Sin embargo, muchos anunciantes y agencias siguen olvidándose de generar respuestas emocionales en sus acciones de marketing. Y sin respuestas emocionales, es imposible que una campaña publicitaria genere resultados, branding o recuerdo.

Las empresas deben orientar su oferta con productos y servicios atractivos procurando resaltar un valor adicional basado en aspectos emocionales que lo diferencien del resto. Es obvio que si las marcas generan cercanía o transmiten cualquier valor que sea de nuestro agrado, aumentarán exponencialmente sus posibilidades de ser elegidas entre el resto. Esta idea es la que debe formar el núcleo de cualquier plan de markeking.

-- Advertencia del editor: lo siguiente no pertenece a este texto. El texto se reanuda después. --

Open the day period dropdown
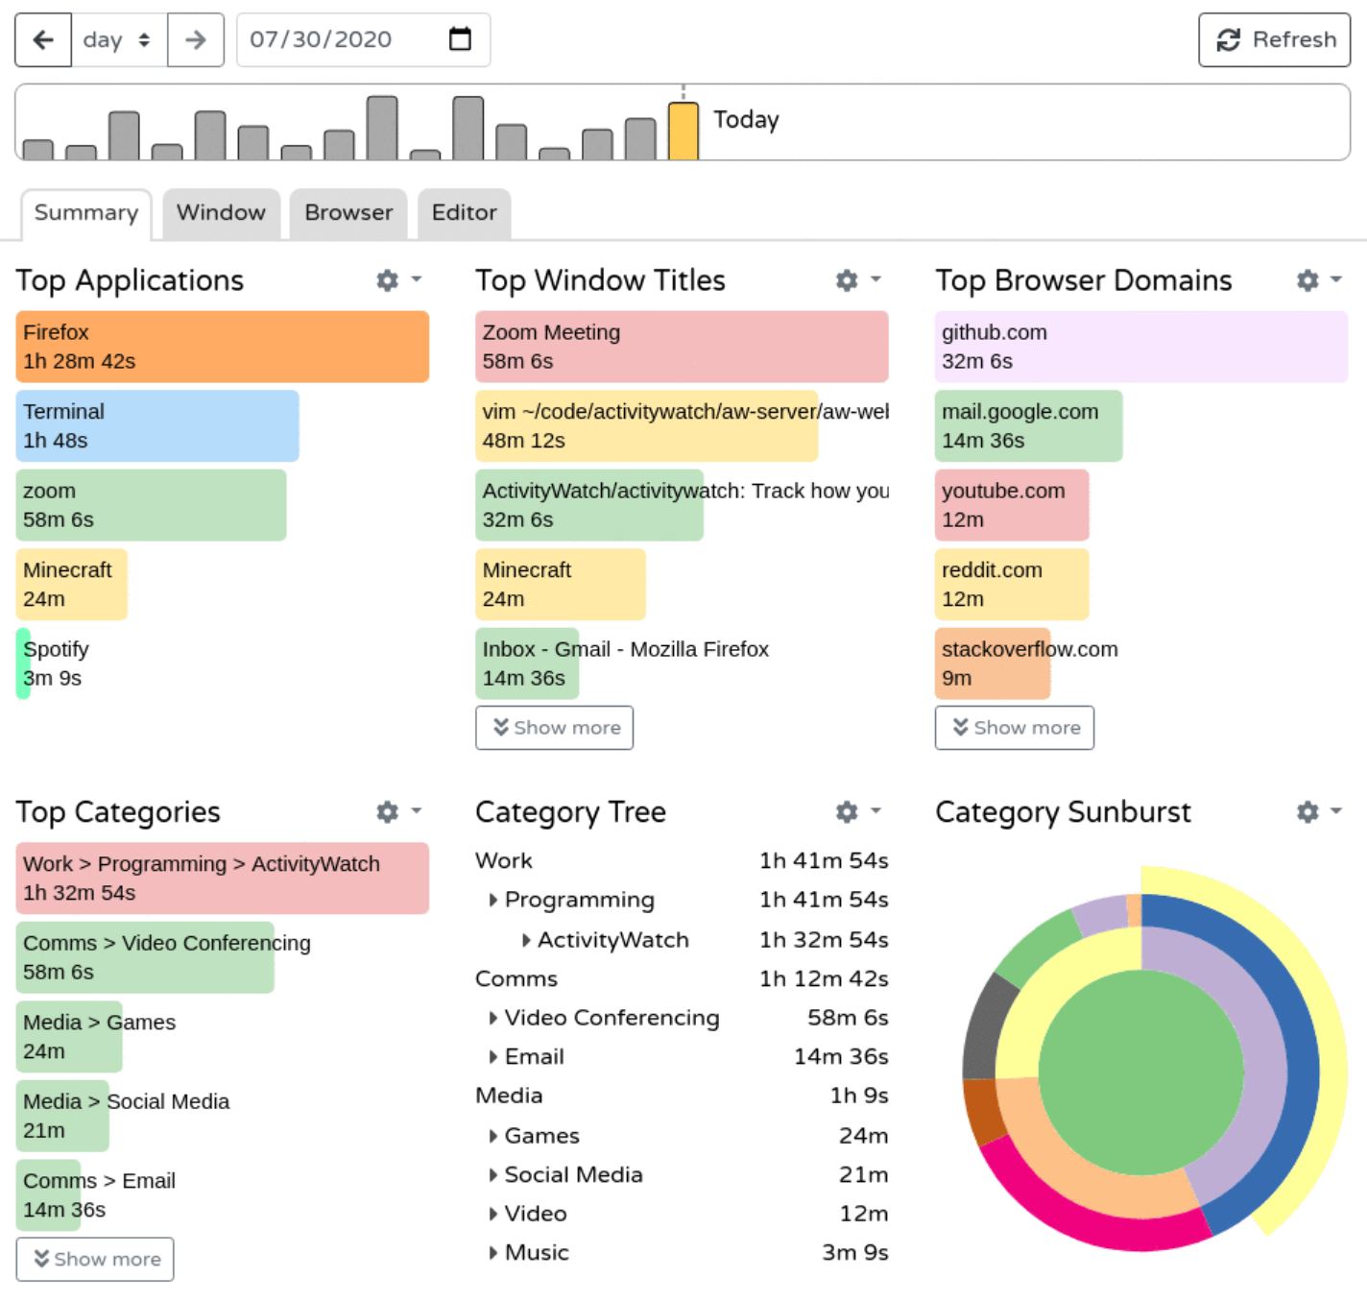The width and height of the screenshot is (1367, 1301). (x=117, y=39)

El marketing del futuro seguirá siendo el arte o la ciencia de satisfacer deseos incumplidos o necesidades insatisfechas, pero cada vez más a través de estrategias y mensajes emocionales, donde las sensaciones o sentimientos de los mismos superen incluso las propias funcionalidades de los productos o servicios que se ofrezcan.

El nuevo reto de las marcas pasa por involucrar a los consumidores haciéndoles participes de sus relatos comerciales, o lo que es lo mismo, que dejen de ser puramente receptores del mensaje y se conviertan en prescriptores del mismo. Pero este cambio solamente se producirá si las marcas consiguen conectar emocionalmente con sus clientes.

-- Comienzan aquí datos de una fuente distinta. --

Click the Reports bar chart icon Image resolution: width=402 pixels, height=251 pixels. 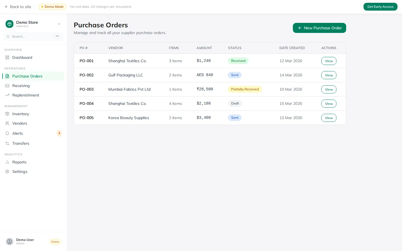(x=7, y=162)
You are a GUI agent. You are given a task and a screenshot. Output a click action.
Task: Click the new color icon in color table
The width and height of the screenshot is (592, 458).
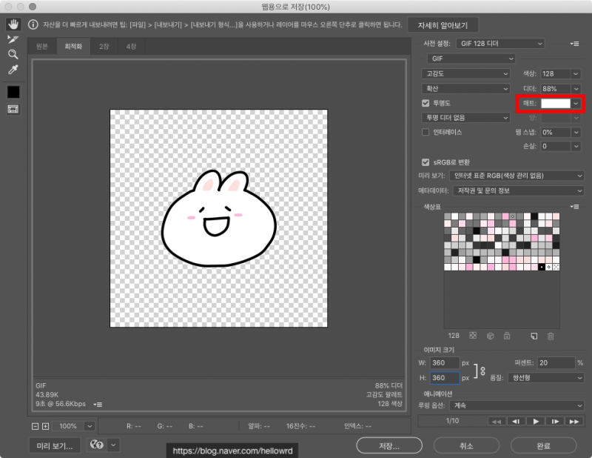click(533, 336)
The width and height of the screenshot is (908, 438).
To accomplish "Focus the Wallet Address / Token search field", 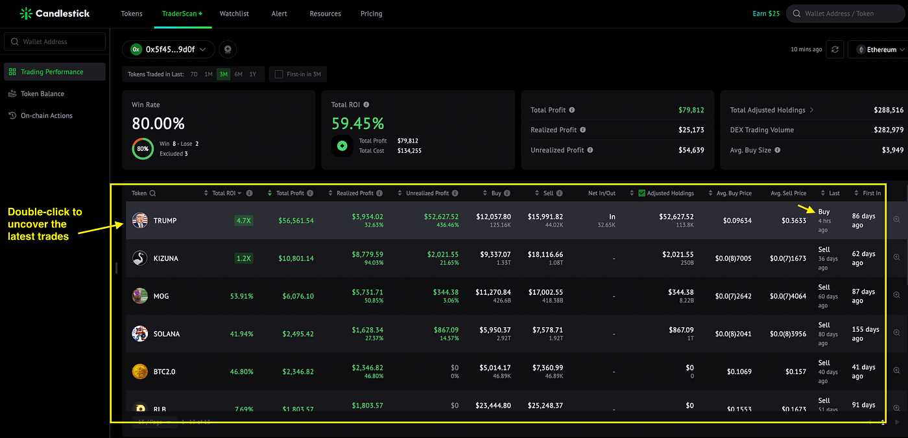I will [847, 13].
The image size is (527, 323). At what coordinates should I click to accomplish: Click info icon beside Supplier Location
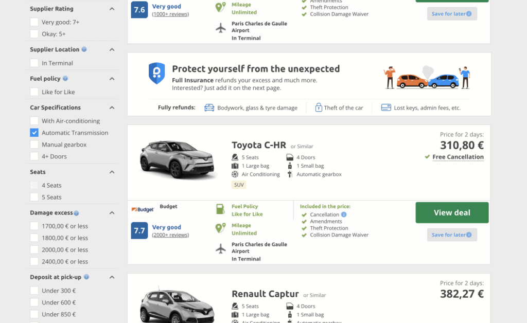point(84,49)
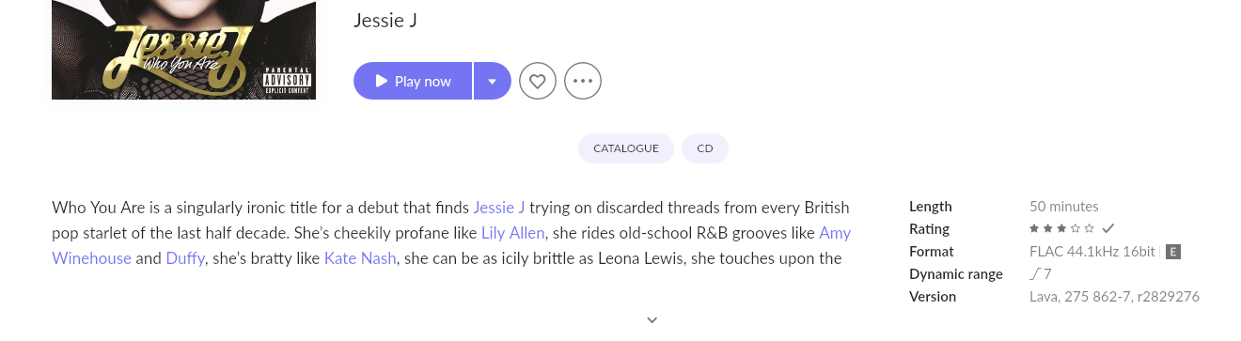Image resolution: width=1241 pixels, height=341 pixels.
Task: Click the explicit content E badge
Action: click(x=1173, y=252)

Las campañas publicitarias ya no sólo deben proponernos un viaje lleno de emociones donde haya algo más que promesas, sino que además los consumidores esperan que sus marcas favoritas les conozcan individualmente y por ende entiendan profundamente sus necesidades. En este sentido, las empresas deben de trabajar para cubrir estas expectativas con productos y servicios que lleguen al corazón, así como haciendo un uso efectivo y coherente de todos los canales de comunicación.

Muchas marcas ya han comenzado a inundar el mundo lanzado una comunicación dotada de belleza, alegría, sensualidad y diversión con el fin de persuadir a la audiencia y animarles a consumir. Pero hemos visto como el marketing y la publicidad tienen todavía por delante un largo camino por recorrer en la  exploración de los sentimientos de sus públicos, cuyo objetivo será lograr una conexión afectiva que vaya en consonancia con su forma de vida y en consolidar relaciones duraderas basadas en la confianza.